* [PAGE TEXT]
Upgrading Azure Kubernetes Service (AKS) Clusters

Keeping your Azure Kubernetes Service (AKS) clusters up-to-date is crucial for security, performance, and accessing the latest features. This guide covers the various methods and best practices for upgrading your AKS clusters.

Understanding AKS Upgrade Concepts

An AKS upgrade involves updating the Kubernetes version of your control plane and agent nodes. AKS provides managed upgrades for the control plane, while agent nodes can be upgraded through several mechanisms.

Control Plane Upgrades

The AKS control plane is a managed service, meaning Microsoft handles its lifecycle, including upgrades. When a new Kubernetes version is released, AKS will eventually make it available for your cluster. You can initiate a control plane upgrade through the Azure portal, Azure CLI, or REST API.

Agent Node Upgrades

Upgrading agent nodes involves updating the operating system and kubelet on the virtual machines that make up your node pools. AKS supports different upgrade strategies for node pools:

  • In-place upgrade: The existing nodes are updated.
  • Surge upgrade: New nodes with the upgraded version are created, and then the old nodes are drained and deleted. This minimizes downtime.

Methods for Upgrading AKS Clusters

1. Azure Portal

The Azure portal offers a user-friendly interface for managing AKS clusters. To upgrade:

  1. Navigate to your AKS cluster in the Azure portal.
  2. In the left-hand menu, under 'Settings', select 'Node pools'.
  3. Select the node pool you wish to upgrade.
  4. Click the 'Upgrade' button and choose the desired Kubernetes version.
  5. Follow the prompts to initiate the upgrade process.

2. Azure CLI

The Azure Command-Line Interface (CLI) is a powerful tool for automating and managing Azure resources. Use the following commands:


# Set your subscription and resource group
az account set --subscription ""
az configure --defaults group=""

# List available Kubernetes versions for your cluster
az aks get-versions --output table

# Upgrade the control plane to a specific version
az aks upgrade --name "" --kubernetes-version ""

# Upgrade a specific node pool (using surge upgrade by default if not specified)
az aks nodepool upgrade --resource-group "" --cluster-name "" --name "" --kubernetes-version ""
                

3. Azure REST API / SDKs

For programmatic upgrades and integration into CI/CD pipelines, you can use the Azure REST API or the various Azure SDKs (e.g., Python, Go, .NET).

Best Practices for AKS Upgrades

  • Test upgrades in a staging environment: Before upgrading production clusters, test the upgrade process and application compatibility in a non-production environment.
  • Review release notes: Always check the Kubernetes and AKS release notes for breaking changes or deprecated features that might affect your applications.
  • Use surge upgrades for node pools: For production environments, leverage surge upgrades to minimize application disruption.

* [WHAT YOU SHOULD DO]
From the AKS upgrade guide, reproduce word for word the passage that begins with the words containing "1. Navigate to" and ends with "desired Kubernetes version.".

[Entries drawn from a collection]
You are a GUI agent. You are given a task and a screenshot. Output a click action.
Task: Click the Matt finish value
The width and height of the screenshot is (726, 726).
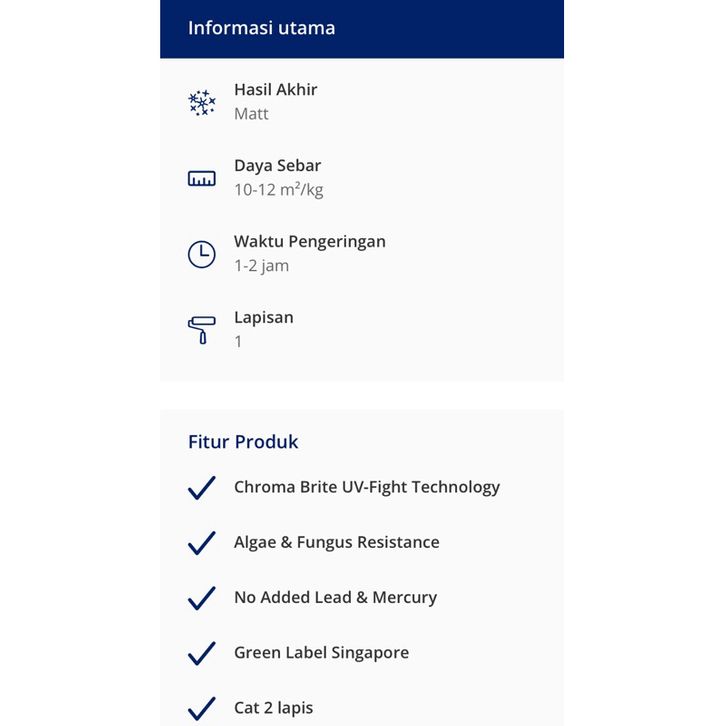click(x=251, y=114)
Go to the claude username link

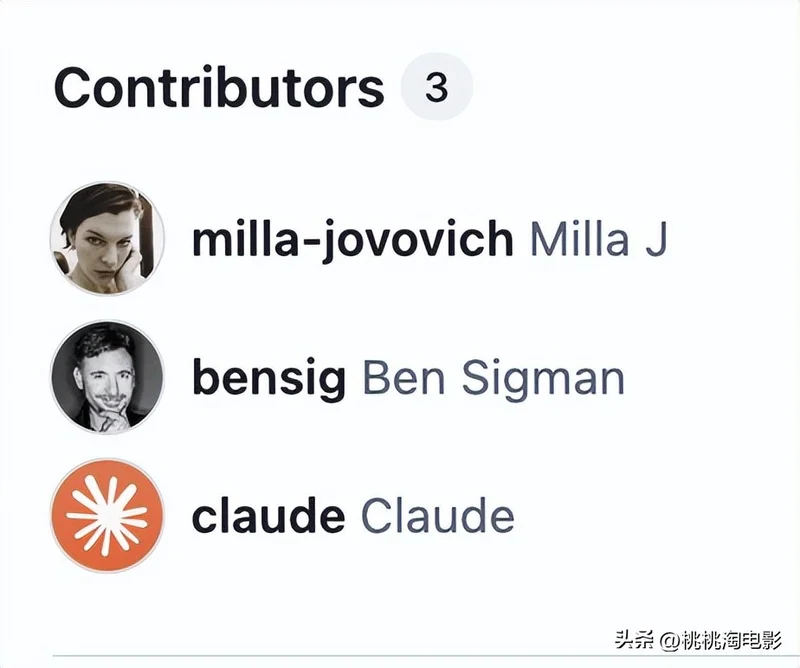click(x=268, y=517)
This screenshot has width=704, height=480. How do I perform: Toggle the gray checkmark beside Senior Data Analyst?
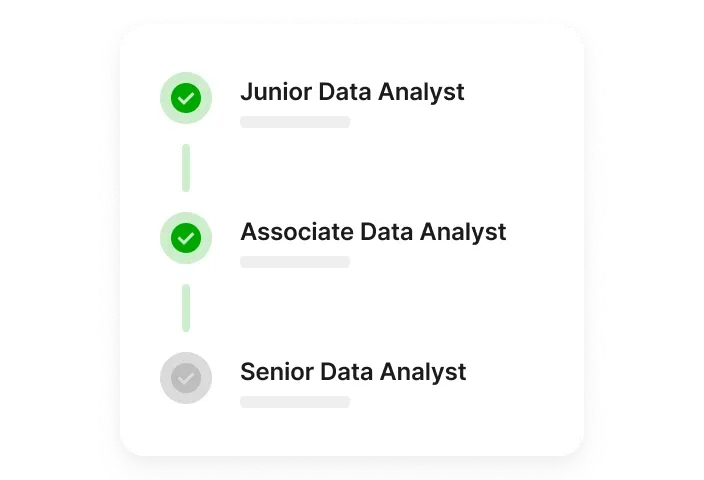coord(186,378)
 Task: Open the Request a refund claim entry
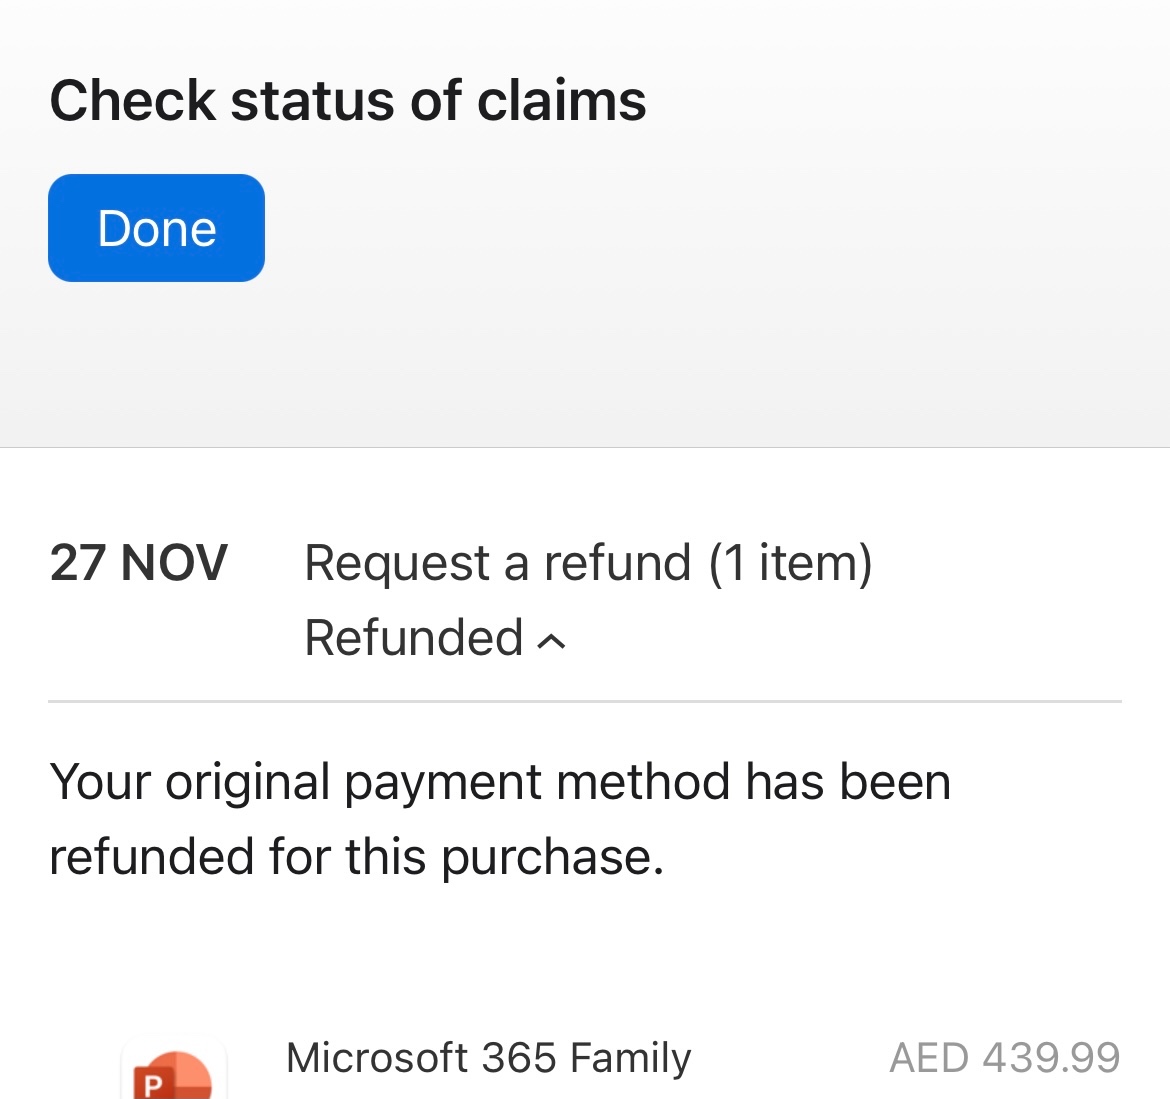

* [YOUR RESPONSE]
1. Navigate to your AKS cluster in the Azure portal.
  2. In the left-hand menu, under 'Settings', select 'Node pools'.
  3. Select the node pool you wish to upgrade.
  4. Click the 'Upgrade' button and choose the desired Kubernetes version.